Beyoncé is getting “slammed” this week for one of the samples she used on her blockbuster new album. (No, not the French version of The Big Lebowski.) Lead single “XO,” which has been rightly praised as one of the album’s best anthems, opens with a 6-second audio clip from the Space Shuttle Challenger disaster. “Flight controllers here looking very carefully at the situation,” says NASA public affairs officer Steve Nesbitt, in his historic announcement of the explosion that claimed the lives of seven astronauts. “Obviously a major malfunction.”

For the words to be used in the video is simply insensitive, at the very least,” former NASA astronaut Clayton Anderson told ABC News. Family members of the astronauts lost in the explosion are also dismayed at the choice to use the clip. “We were disappointed to learn that an audio clip from the day we lost our heroic Challenger crew was used in the song ‘XO,’ ” said June Scobee Rodgers, widow of Challenger Space Shuttle Commander Dick Scobee. “The moment included in this song is an emotionally difficult one for the Challenger families, colleagues and friends. We have always chosen to focus not on how our loved ones were lost, but rather on how they lived and how their legacy lives on today.”

It’s entirely understandable, of course, for those close to the victims of the tragedy to find the sample insensitive, and to be upset that they might relive it just by flicking on the radio. But media reports about this controversy thus far have made the sample seem more unconscionable than it really is, by belittling and misunderstanding the song’s (admittedly somewhat vague) lyrics. As NewsBusters puts it, it’s only a “pop confection.” According to ABC News’ reading, it’s about “a troubled relationship.” Fox News is even more dismissive: “The song is about a girl in a relationship and includes lyrics like ‘I love you like XO, you love me like XO, you kill me boy XO.’ ” (Beyoncé, in the eyes of Fox News, is apparently just a “girl.”)

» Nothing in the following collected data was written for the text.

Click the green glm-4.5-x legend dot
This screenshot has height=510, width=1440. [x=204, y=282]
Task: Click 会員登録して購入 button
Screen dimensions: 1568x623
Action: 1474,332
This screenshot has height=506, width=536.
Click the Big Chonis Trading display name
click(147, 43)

When I first listened to the song, only half paying attention to the lyrics, I didn’t understand it, either. But, insensitive or not, I was sure it wouldn’t be senseless. If there’s anything anyone should know by now about Beyoncé Knowles, it’s that there’s nothing in her self-presentation that isn’t carefully chosen.

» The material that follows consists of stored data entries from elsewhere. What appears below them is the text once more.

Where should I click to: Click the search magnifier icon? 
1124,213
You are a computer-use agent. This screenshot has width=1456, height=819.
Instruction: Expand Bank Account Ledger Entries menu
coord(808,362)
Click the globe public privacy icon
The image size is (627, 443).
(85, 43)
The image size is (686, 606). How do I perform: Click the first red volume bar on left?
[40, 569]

And a simple glance at the lyrics explains why the sample is in the song. It isn’t about “a girl in a relationship.” It’s about mortality, and about the urgency of spending time with the ones you love before you lose them, because you never know when that could be. “Baby kiss me/ Before they turn the lights out,” Beyoncé sings, and later, “You better kiss me/ Before our time is run out.” If there was any doubt about the meaning of these terms, Beyoncé confirmed her intended message in her apology, sent to ABC News (emphasis added):

My heart goes out to the families of those lost in the Challenger disaster. The song ‘XO’ was recorded with the sincerest intention to help heal those who have lost loved ones and to remind us that unexpected things happen, so love and appreciate every minute that you have with those who mean the most to you

The choice to use space shuttle imagery to convey this kind of sudden loss isn’t senseless, either. Beyoncé has used such metaphors to describe her relationship with Jay Z for years, perhaps most notably on “Lift Off,” which uses a sample of the Apollo 11 launch, as well as on “Rocket” and “Countdown.” (As that last song reminds us, the rocket metaphor holds some personal significance for the singer: She’s from Houston.)

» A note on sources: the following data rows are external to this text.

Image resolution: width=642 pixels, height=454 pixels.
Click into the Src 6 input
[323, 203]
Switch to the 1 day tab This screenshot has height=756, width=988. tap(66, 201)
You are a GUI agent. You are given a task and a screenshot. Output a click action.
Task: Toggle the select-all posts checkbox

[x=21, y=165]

None of this means that the sample wasn’t a mistake. People may find personal significance in national tragedies, but such disasters mean most to the victims and their loved ones. Perhaps someone should have spoken up—or perhaps, if Beyoncé and her team wanted to include the sample, they should have asked for the families’ permission, explaining the message they intended to send with the song. But as Beyoncé’s new album reminds us again and again, she’s mortal, just like the rest of us. Sometimes even Yoncé makes mistakes.